The FDA figured that you could just roll up the excess at the base, but this could result in slippage, or worse… something that one reviewer in The New York Times article described as being like “an anaconda wrapping around you”.
If you’re looking for a perfect fit, you can download the company’s FitKit, which uses letters and numbers to give you a size code. If you’re not sure whether you should be using one at all, International Business Times (India) has a four point checklist of conditions where it’s fine to have sex without a condom.
With seemingly everyone you know swiping left and right on their phones, new dating terms seem to be invented every week (“submarining“, anyone?). This week there seems no escape from the term Tindstagramming, which Hello Giggles says is a “terrible new dating trend”. It seems that New York Magazine started it, defining it as:
The act of sneaking into someone’s Instagram DMs after failing to match with them on Tinder.
Elite Daily reports Khloe Karashian’s sage advice about this:
Their message is usually something like, “I saw you on Tinder and am so bummed we didn’t match. Anyway, want to get a drink?” No, you don’t! And you didn’t want to when you swiped left the first time either. If a person Tindstagrams you, they have zero boundaries and you should block them immediately.
It’s yet another manifestation of our uncomfortable relationship with online dating, which is a subject that Jasmine Sachar chews on in her Medium article Swipe Fatigue: How Online Dating is Failing Us. We love it, and we hate it. We’re also still likely to feel ashamed talking about it. Metro wonders: Why are we too embarrassed to admit we met our partners online?

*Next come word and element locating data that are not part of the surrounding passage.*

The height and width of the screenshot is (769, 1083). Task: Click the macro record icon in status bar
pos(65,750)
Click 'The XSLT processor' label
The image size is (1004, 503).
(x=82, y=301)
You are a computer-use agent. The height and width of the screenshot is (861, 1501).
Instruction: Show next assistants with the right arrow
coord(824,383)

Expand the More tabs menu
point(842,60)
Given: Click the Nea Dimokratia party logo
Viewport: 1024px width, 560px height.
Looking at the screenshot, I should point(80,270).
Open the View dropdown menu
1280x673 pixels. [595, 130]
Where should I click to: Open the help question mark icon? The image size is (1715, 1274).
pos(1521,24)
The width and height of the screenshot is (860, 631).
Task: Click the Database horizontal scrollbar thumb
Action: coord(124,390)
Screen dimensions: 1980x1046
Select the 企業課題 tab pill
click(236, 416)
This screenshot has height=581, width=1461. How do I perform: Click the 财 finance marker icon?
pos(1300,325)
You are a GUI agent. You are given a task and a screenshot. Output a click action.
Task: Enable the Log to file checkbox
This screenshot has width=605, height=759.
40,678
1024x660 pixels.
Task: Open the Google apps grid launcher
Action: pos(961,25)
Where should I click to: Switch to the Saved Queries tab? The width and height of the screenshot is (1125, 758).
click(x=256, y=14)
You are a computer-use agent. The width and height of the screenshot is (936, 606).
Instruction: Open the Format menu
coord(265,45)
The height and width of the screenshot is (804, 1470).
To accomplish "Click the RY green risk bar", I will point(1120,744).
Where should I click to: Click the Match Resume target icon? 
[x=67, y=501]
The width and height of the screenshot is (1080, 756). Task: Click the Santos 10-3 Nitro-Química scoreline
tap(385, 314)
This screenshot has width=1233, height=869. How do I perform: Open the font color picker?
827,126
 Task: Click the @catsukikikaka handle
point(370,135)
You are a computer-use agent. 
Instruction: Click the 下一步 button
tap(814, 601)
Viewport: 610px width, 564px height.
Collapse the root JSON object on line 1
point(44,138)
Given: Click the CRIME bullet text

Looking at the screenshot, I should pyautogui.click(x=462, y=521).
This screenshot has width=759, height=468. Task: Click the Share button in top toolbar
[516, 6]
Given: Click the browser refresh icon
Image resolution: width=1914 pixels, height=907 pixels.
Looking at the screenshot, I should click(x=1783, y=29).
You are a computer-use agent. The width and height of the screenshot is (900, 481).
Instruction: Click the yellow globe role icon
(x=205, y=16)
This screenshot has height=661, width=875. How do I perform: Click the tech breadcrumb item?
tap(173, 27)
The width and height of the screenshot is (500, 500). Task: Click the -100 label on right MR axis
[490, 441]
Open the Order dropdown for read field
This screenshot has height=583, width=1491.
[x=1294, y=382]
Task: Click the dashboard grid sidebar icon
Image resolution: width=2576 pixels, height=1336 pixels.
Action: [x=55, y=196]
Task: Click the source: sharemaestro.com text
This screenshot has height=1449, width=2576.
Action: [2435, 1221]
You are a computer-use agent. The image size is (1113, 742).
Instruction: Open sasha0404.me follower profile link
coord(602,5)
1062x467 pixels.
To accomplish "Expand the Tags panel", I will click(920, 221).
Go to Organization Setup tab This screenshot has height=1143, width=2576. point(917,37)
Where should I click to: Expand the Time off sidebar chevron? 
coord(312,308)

In news that mostly won’t surprise any gay man over 25 at all, Kristian Møller, postdoc at the IT University in Copenhagen, Denmark, published his PhD thesis, which found that gay hookup app Grindr has revolutionised dating for gay men. What he did find, which was interesting, was that a lot of people already in relationships searched for sexual partners, and the app has played some part in how non-monogomous relationships are negotiated. So, it would appear that the app is contributing to a rise in polyamory and open relationships. First Post just published a tongue-in-cheek quiz: Dear Gay Men, Are You Addicted to Grindr?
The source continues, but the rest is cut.